Die SVP werden Sie damit nicht überzeugen.

Eigentlich ist es schade, weil die SVP bzw. Herr Blocher nach der Ablehnung des Beitritts zum Europäischen Wirtschaftsraums EWR 1992 die bilateralen Verträge als Königsweg kreiert hat. Jetzt hat sich die SVP von der Weiterentwicklung der bilateralen Verträge verabschiedet und ist der Meinung, dass man viel mehr mit Asien und den USA zusammenarbeiten soll. Aber der europäische Binnenmarkt ist für unsere Unternehmen, vor allem in unserer Grenzregion, immer noch der grösste.

Würden Sie die Zeit gern zurückdrehen und die EWR-Abstimmung wiederholen?

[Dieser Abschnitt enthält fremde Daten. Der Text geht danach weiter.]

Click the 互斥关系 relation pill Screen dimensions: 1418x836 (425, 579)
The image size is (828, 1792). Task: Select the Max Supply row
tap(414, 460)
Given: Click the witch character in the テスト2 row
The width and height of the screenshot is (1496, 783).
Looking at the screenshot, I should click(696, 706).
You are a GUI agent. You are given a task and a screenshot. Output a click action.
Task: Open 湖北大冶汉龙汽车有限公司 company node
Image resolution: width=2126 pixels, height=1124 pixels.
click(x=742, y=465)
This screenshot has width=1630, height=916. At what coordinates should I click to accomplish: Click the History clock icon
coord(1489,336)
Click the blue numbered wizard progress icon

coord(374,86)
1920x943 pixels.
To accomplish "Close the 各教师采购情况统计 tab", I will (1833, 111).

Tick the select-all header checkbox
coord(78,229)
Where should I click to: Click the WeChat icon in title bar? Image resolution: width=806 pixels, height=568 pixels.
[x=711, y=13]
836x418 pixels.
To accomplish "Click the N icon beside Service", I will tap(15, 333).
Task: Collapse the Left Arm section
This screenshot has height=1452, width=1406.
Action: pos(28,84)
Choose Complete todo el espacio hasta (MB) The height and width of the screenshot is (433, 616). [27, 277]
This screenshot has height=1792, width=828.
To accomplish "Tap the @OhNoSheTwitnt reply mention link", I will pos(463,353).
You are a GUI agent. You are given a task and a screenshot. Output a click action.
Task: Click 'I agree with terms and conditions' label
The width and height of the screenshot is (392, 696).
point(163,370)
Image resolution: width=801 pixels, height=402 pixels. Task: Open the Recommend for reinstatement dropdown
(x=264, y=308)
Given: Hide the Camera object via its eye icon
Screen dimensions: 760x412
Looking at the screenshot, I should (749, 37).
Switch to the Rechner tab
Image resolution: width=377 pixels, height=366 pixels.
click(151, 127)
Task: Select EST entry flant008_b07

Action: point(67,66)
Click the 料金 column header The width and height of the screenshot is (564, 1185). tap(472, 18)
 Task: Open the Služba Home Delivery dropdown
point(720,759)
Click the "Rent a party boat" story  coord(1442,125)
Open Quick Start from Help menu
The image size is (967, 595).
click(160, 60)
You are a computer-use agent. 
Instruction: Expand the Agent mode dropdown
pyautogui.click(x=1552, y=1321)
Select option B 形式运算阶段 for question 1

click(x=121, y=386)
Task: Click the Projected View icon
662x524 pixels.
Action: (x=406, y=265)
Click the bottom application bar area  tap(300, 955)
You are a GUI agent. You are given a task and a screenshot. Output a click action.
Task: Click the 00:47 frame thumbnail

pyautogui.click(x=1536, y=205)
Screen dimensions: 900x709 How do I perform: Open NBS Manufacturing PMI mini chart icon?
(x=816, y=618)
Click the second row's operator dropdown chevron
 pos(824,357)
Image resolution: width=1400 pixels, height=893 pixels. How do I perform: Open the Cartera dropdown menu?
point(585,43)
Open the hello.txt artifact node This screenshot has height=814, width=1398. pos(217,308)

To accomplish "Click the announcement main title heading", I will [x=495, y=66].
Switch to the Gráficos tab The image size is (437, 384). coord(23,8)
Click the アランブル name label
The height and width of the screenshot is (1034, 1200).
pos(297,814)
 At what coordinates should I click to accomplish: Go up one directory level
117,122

Die Abstimmung 1992 hat mich politisiert. Ich bin der festen Überzeugung: Wenn wir Mitglied im EWR wären, hätten wir jetzt diese ganzen Diskussionen nicht.

Glauben Sie, der Basler Bundesrat Beat Jans kann auch etwas beim EU-Dossier bewegen?

Ja, ich bin sehr froh, dass Beat Jans als Departementsvorsteher des EJPD im Europaausschuss ist. Er kennt die Region Basel und die grenzüberschreitende Zusammenarbeit. Er wird im Bundesrat eine starke Stimme sein.

Glauben Sie also an einen Kompromiss?

Wenn man als Politikerin nicht optimistisch ist und nicht an das Gute glaubt, dann kann man keine Ziele erreichen. Die EU wird uns im einen oder anderen Fall noch entgegenkommen können. Die Schweiz muss auch noch über den einen oder anderen Schatten springen.